This sounds too weird to be true. I mean, can't you just imagine it, and then search for it?
The answer is mostly not.
Recently there was the tale of the long-lost letter of Descartes showing up in the Haverford College library. It's a heartwarming story of a letter that was stolen in the 19th century from a European library, then making its way to a small Pennsylvanian liberal arts college, to rest quietly in their library.
Last year, a Dutch scholar, knowing of its existence, decided to do a Google search for the letter. Lo & behold, search returned a result for a catalog entry in the Haverford Macgill library.
It's a good story... but it makes the point: If you don't think to search for something, you're never going to find it!
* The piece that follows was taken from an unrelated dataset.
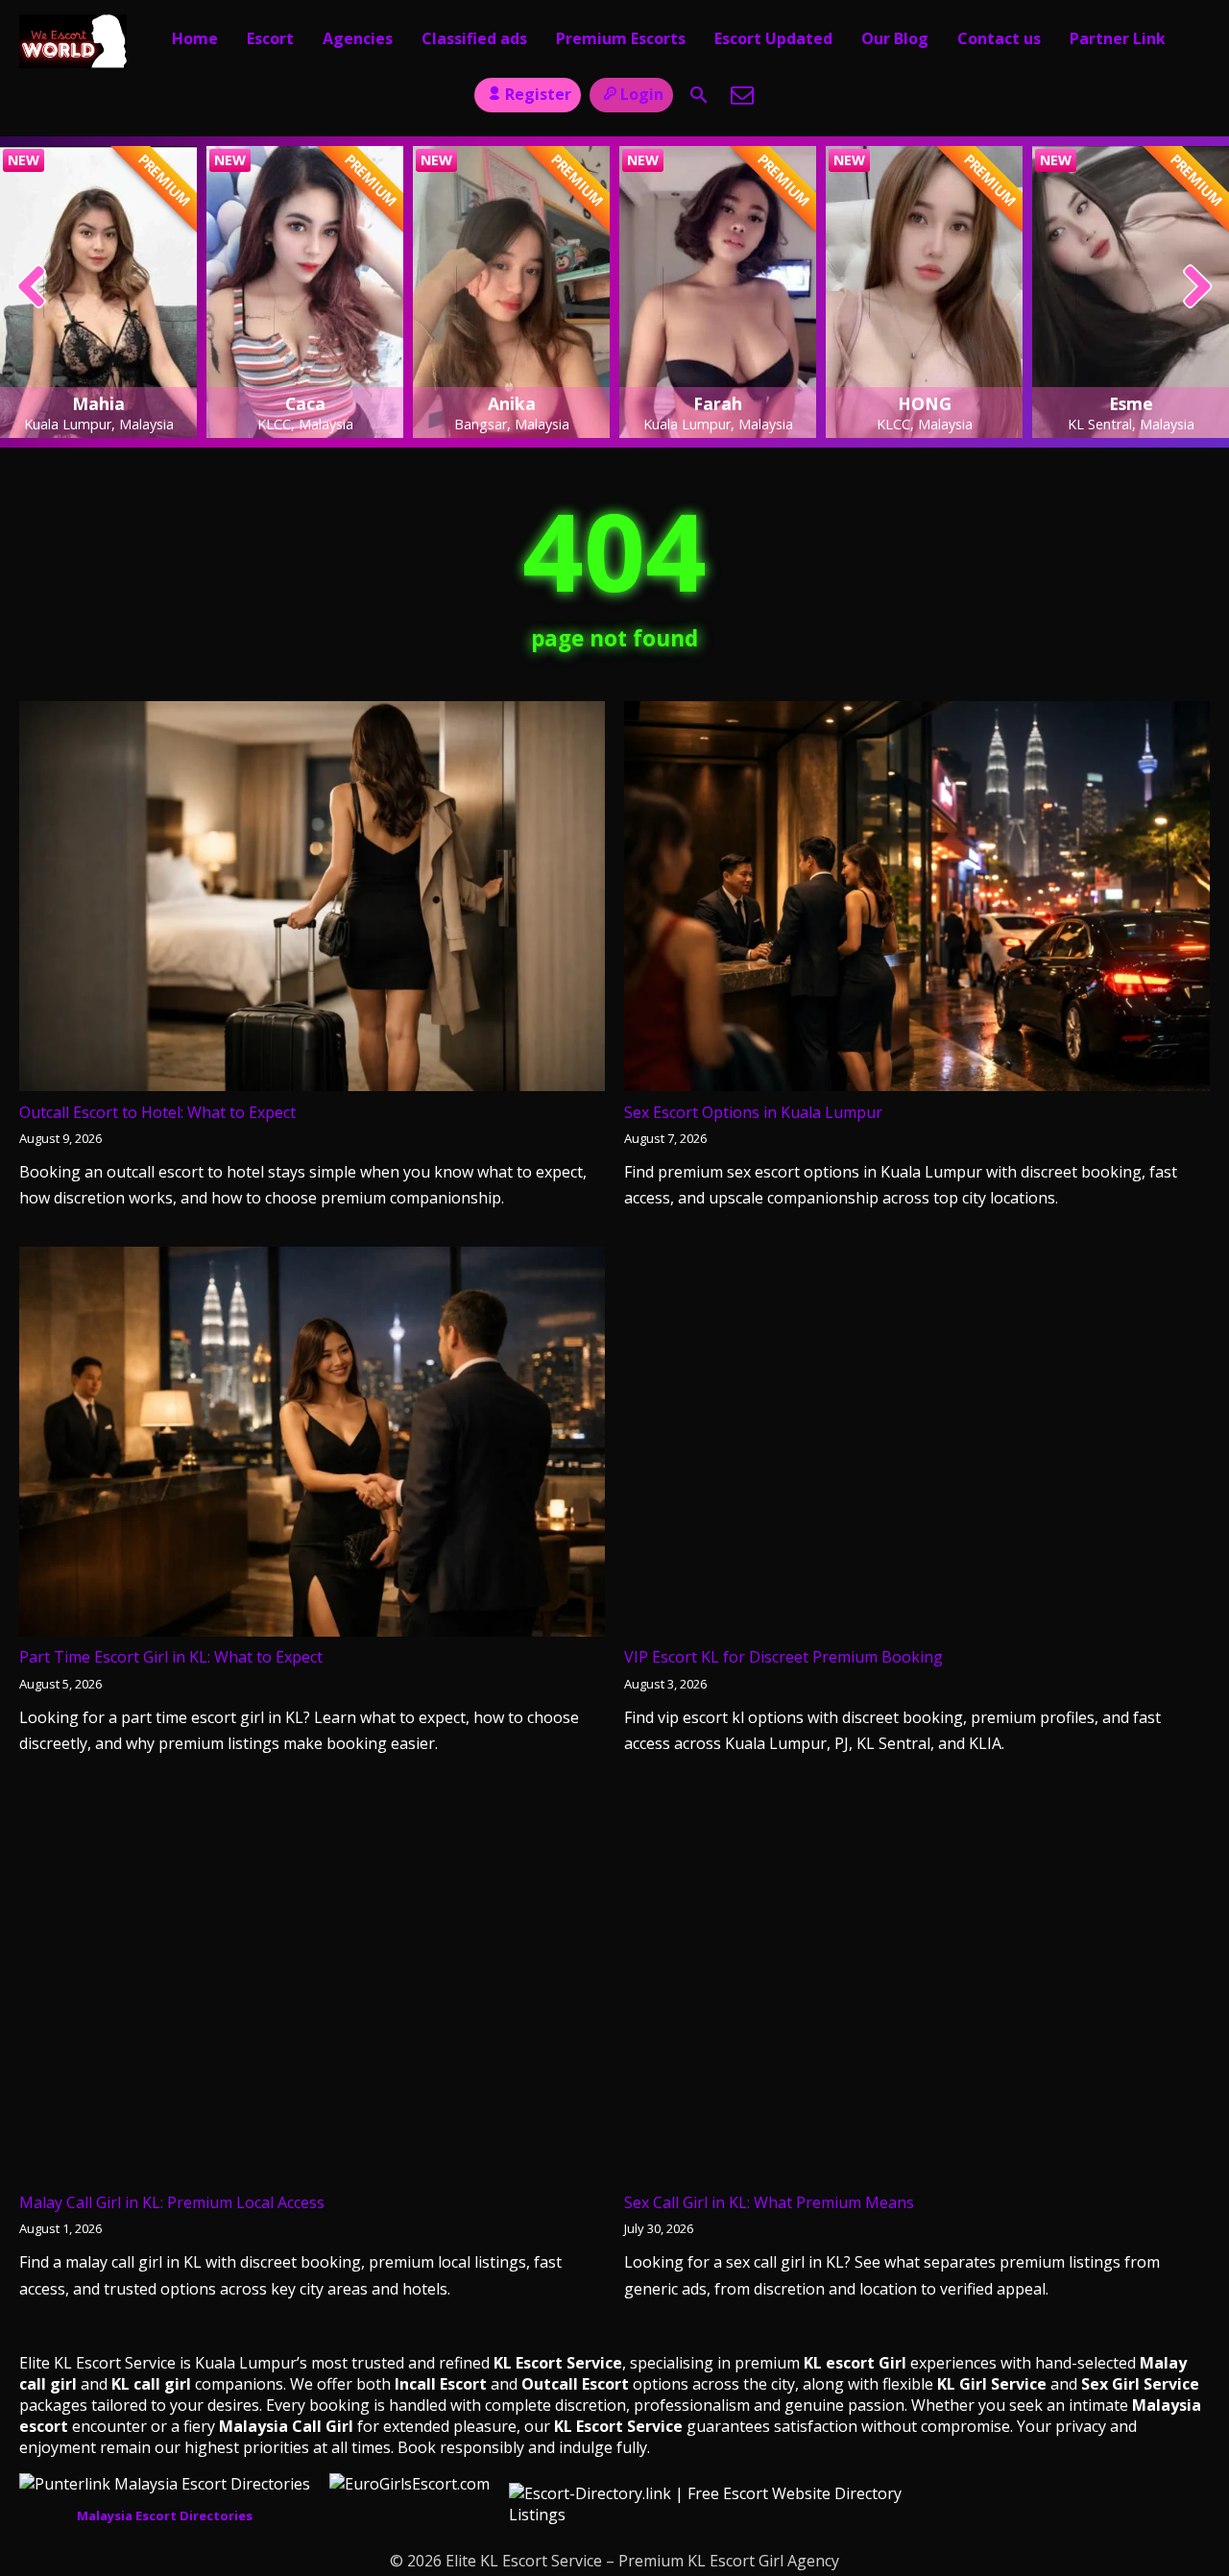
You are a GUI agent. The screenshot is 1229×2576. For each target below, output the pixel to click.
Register (538, 94)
Alas, we're hemmed in by our cognitive mind sets more than we're limited by the capabilities of search. As the Descartes letter incident shows, just because a document isn't online doesn't mean you can't find it.
For instance, one of my favorite books is Dream Machines: New freedoms through computer screens--a minority report. (Self-published book by Theodor H. Nelson, 1974) It isn't easily available, although you can buy a used copy on Amazon for $95. And many libraries just don't have a copy.
But it's pretty simple to find via Google Books. Just do a search on Google Books, then click on the "Find in a library."
And I quickly discover that it's at Stanford, just a couple of miles away. (Google can do this by handing off the book information to WorldCat, which is a meta-catalog of many libraries around the world.)
I've written about "Find in a library" before, but this time I want to emphasize that if you don't think to look, you'll never find. Don't let your imagination limit what you might try to search for.
My current favorite: [ why is a raven like a writing desk ]
(I like it because it's a riddle from Alice in Wonderland, and the story written on this by Cecil Adams of The Straight Dope, is wonderful.)